• The task: Check each line of the material below, and copy it if it holds the string "Given".

• Data for this task:
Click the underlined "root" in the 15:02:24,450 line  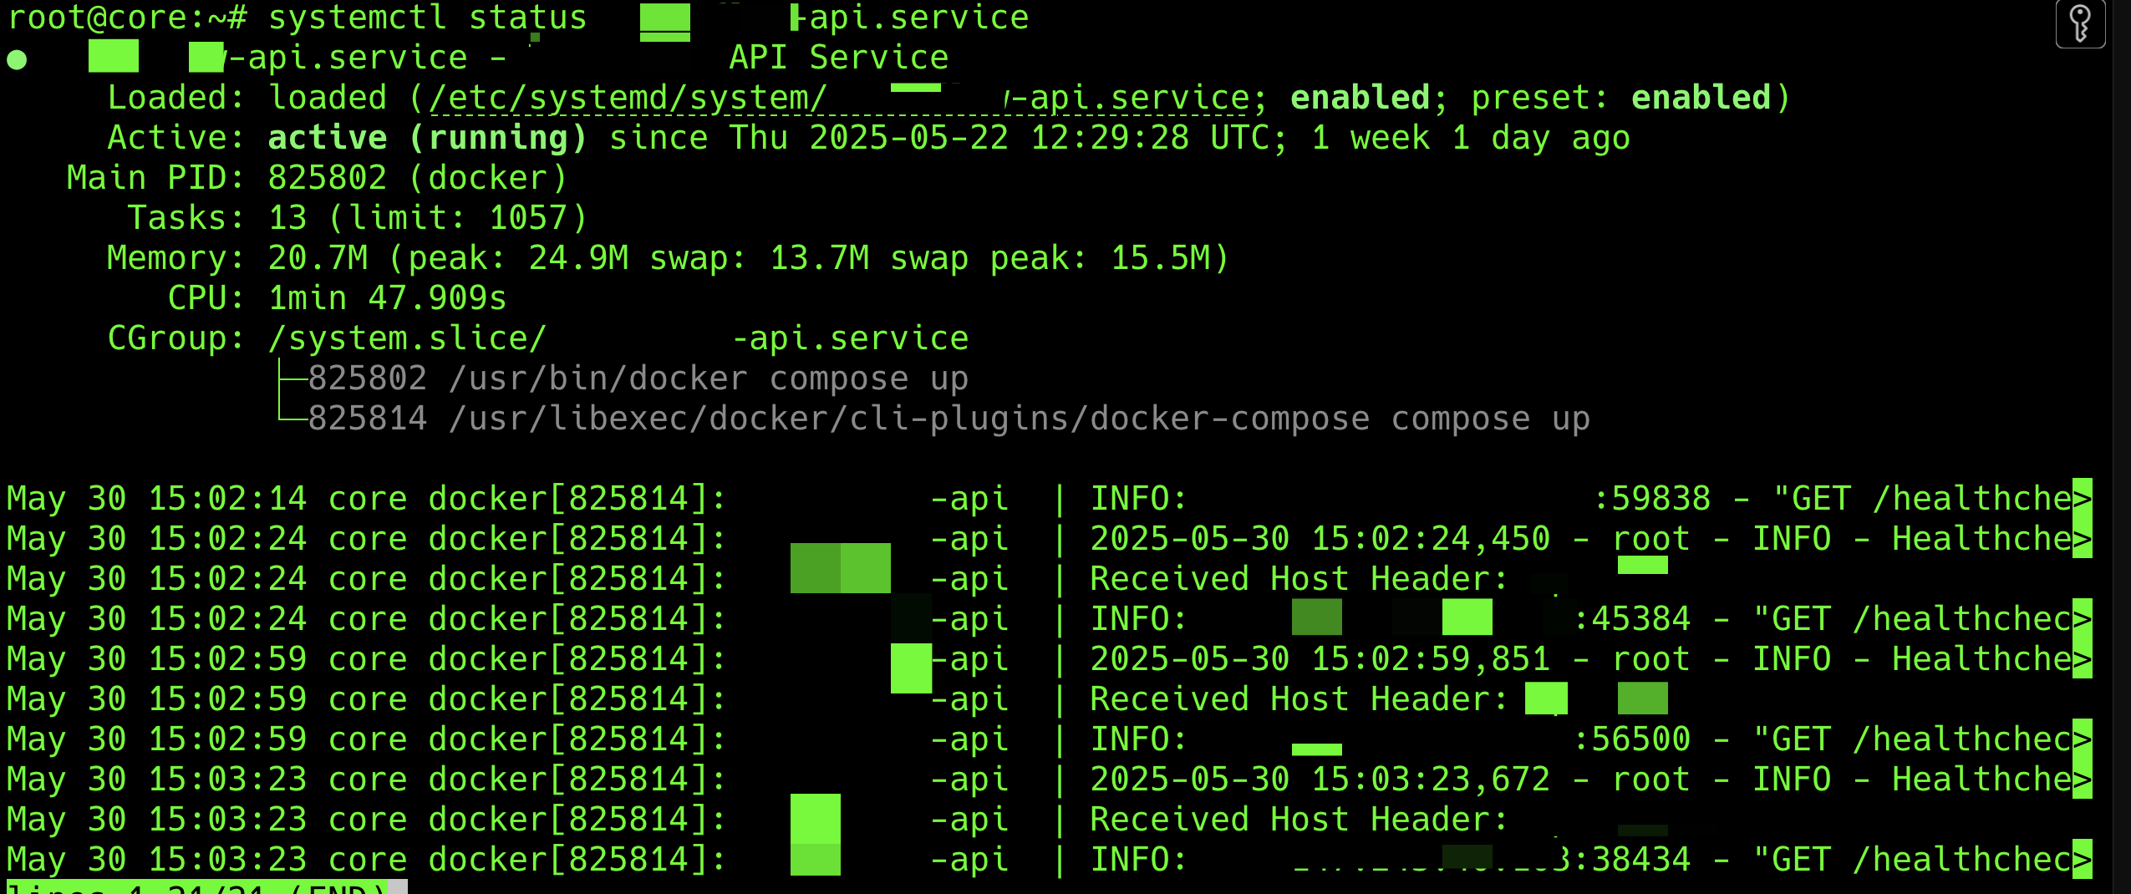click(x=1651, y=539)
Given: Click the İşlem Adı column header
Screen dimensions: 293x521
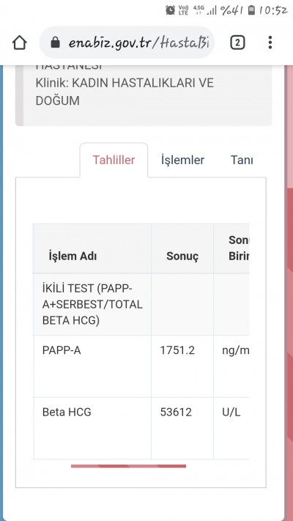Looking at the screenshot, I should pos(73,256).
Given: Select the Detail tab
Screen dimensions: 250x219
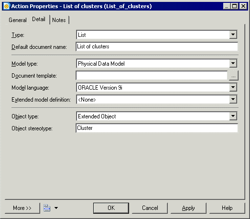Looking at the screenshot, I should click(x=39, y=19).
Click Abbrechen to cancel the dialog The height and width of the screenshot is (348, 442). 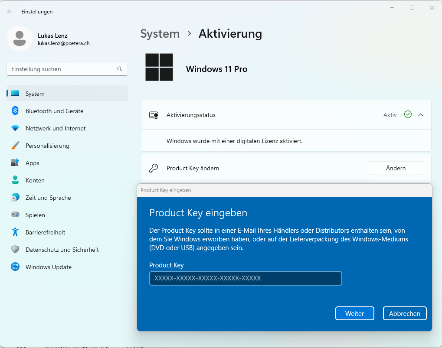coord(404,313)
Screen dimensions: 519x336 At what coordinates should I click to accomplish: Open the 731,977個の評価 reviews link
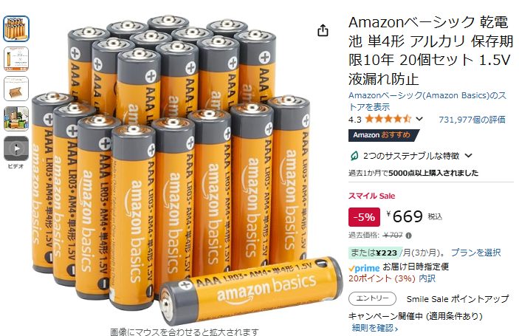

• Answer:
Given: Click the İşlem Adı column header
Given: Select the Detail tab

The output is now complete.